Freeport-McMoRan’s $6.9 Billion Plains Bid Called Too Low
Plains directors failed in their duty to get the best price for the company’s stock, according to shareholders who sued in Delaware Chancery Court. Today, the investors are asking the judge to issue a preliminary injunction to halt the deal.
“Plains shareholders cannot make an informed decision regarding whether or not the Plains acquisition is in their best interests because defendants have failed to disclose such basic financial metrics as their unlevered cash flows,” lawyer Peter B. Andrews said in a March 29 brief.
Judge John Noble, presiding over the hearing, may not immediately render a decision on the dispute.

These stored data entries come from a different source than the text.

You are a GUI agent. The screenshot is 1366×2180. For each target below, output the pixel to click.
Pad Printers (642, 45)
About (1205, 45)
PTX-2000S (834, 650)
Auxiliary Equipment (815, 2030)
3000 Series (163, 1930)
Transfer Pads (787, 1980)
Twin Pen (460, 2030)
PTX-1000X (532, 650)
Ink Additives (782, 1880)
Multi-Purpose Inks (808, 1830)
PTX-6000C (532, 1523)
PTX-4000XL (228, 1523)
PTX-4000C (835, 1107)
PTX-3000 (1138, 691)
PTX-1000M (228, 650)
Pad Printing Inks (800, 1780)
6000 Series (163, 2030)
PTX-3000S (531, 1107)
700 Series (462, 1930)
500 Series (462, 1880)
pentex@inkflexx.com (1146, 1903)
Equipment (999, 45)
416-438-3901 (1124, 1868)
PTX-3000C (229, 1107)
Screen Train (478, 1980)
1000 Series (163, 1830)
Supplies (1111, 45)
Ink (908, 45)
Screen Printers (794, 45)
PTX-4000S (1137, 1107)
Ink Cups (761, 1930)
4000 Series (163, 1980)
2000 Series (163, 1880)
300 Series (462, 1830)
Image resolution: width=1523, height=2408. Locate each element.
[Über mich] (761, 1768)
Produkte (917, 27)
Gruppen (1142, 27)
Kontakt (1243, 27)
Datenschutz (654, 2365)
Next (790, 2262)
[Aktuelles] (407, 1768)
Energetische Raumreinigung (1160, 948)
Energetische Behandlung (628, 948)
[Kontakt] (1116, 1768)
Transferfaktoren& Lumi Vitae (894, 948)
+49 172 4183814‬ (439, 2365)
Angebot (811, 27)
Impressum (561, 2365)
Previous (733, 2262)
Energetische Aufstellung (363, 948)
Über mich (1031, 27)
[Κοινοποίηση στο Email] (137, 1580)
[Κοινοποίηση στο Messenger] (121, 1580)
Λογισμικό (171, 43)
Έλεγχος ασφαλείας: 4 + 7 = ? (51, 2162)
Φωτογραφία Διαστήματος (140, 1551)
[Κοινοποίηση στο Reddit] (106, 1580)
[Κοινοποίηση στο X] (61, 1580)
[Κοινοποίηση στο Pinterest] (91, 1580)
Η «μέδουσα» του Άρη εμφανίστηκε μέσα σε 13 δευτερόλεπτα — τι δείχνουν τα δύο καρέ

“This case is about a premium transaction” which “stockholders are fully empowered to reject,” a lawyer for the company’s directors, Lisa Schmidt, wrote in an April 19 brief. “No bidder has come forward to offer the stockholders anything better” and a vote on the deal should be allowed.
Opponents said the deal “is riddled with disabling conflicts of interest.” Plains Chief Executive Officer and Chairman James C. Flores stands to collect more than $140 million in shares and tax payments once the company changes hands, according to the investor complaint.
A hearing on a related case, in which shareholders sued McMoRan Exploration Co. (MMR), was postponed.
Freeport, based in Phoenix, said in a statement Dec. 5 that it would buy Houston-based Plains for $25 in cash and 0.6531 Freeport share for each Plains share; and would buy New Orleans- based McMoRan for $14.75 a share and 1.15 units of a royalty trust.
The cases are Rice v. Plains, CA8090, and Krieger v. McMoRan, CA8091, Delaware Chancery Court (Wilmington).